Western blot analysis
Meant for protein extraction, whole cells were lysed in RIPA buffer (50 mM Tris, pH 7. 4, 150 mM NaCl, 5 mM EDTA, 30 mM NaF, 1 mM Na 3 VO 4 , 0. 1 mM PMSF, protease blockers, and 1% Nonidet-P40). The supernatant was harvested plus concentrated using a Vivaspin Turbo 15 (Sartorius Stedim, Gottingen, Germany). For normalization, the same number of cells was finished after CG loading or without CG loading intended for control, and the GAPDH expression of each condition was looked into using western blot analysis. Protein lysates (30 μ g) and concentrated supernatants were resolved by 10– 12% SDS-PAGE, transferred to polyvinylidene difluoride membranes (Amersham Pharmacia Biotech, Piscataway, NJ, USA), and then probed with major antibodies against SOX9 (EMD Millipore, Billerica, MA, USA), BMP4 (Santa Cruz Biotechnology, Inc., Dallas, Texas USA), and GAPDH (Abcam). After extensive washing, primary antibodies were detected by peroxidase-linked IgG (1: 5000; Abcam) and visualized using an ECL kit (WESTSAVE GOLD, AbFrontier, Geumcheon-gu, Seoul, South Korea). The intensity of western mark bands was quantified using ImageJ (1. 40).

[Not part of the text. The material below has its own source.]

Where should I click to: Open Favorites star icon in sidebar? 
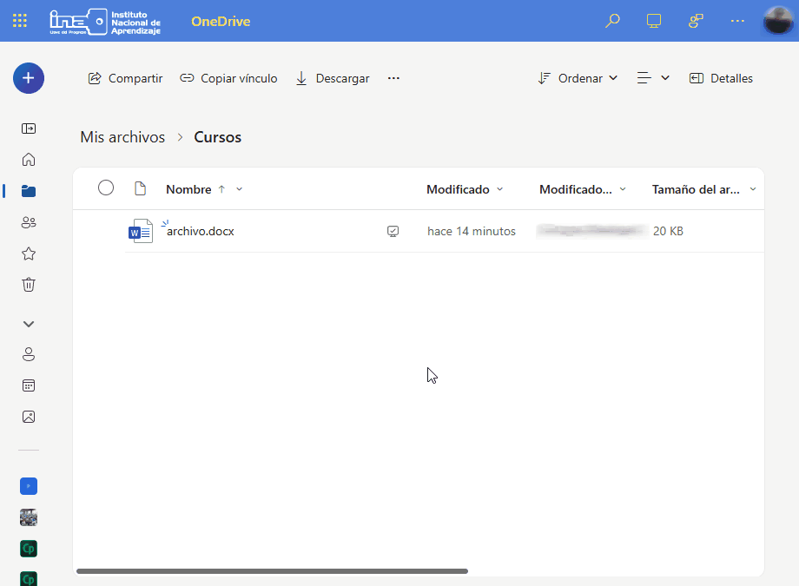(x=29, y=253)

All experiments had been separately performed at least three times. Statistical analysis was carried out using an one-way analysis of variance (ANOVA) with blog post hoc Bonferroni correction. The statistical comparison at the same time factors between two groups was performed using two-way ANOVA. Data are presented as the mean ± regular deviation. For all tests, l < 0. 05 was considered to become statistically significant.